Kilpatrick è stato un seguace di Dewey ed il suo nome è legato al metodo dei progetti che risale al 1922.
Come il suo ispiratore, egli vuole che agli alunni venga assegnato, secondo le loro capacità, un lavoro, che egli chiama “progetto” il quale, per essere condotto a termine, richiede l’acquisizione di particolari cognizioni, rientranti nel programma scolastico.
Rispetto al contenuto, Kilpatrick distingue quattro tipi di progetto:
1) Producers’ project che ha lo scopo di produrre qualcosa (un giocattolo, una carta topografica, ecc.)
2) Consumer’ project che ha lo scopo non di produrre, ma di usare ciò che è stato prodotto da altri (un viaggio, un’escursione)
3) Problem project il cui scopo è quello di compiere una ricerca di natura intellettuale come lo studio di un monumento artistico, di certe situazioni periodiche di mercato, di rilevamenti statistici, ecc…
4) Specific learning project che ha lo scopo di acquistare e perfezionare una tecnica.

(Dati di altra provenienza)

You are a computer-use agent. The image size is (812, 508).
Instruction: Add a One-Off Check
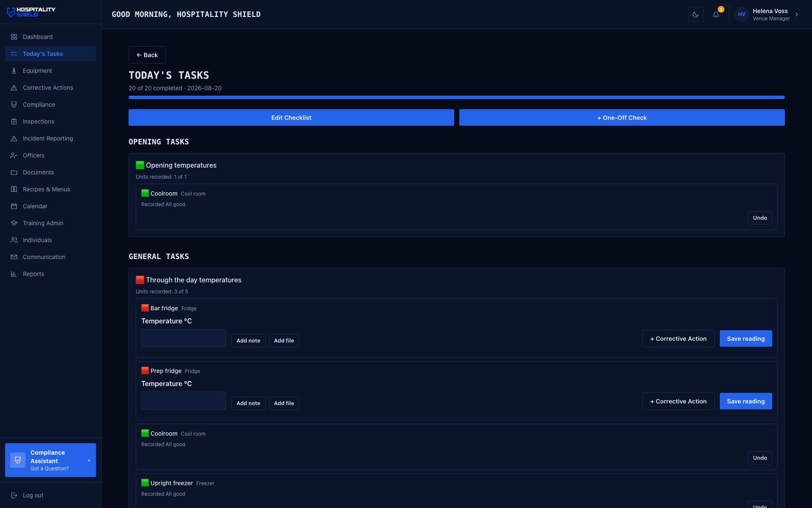tap(622, 118)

Lo svolgimento del progetto è compiuto per tappe: intenzione, preparazione, esecuzione, valutazione del lavoro compiuto
Il “metodo dei progetti” che ha il vantaggio di poter essere attuato ovunque, perché non richiede una particolare organizzazione scolastica,s i è largamente diffuso nei paesi anglosassoni.
La letteratura pedagogica americana è molto ricca di esperimenti di questo tipo; in essi predomina la tendenza a proporre progetti che impegnano un intero anno scolastico mentre non è questo un requisito essenziale per la natura e l’efficacia del metodo.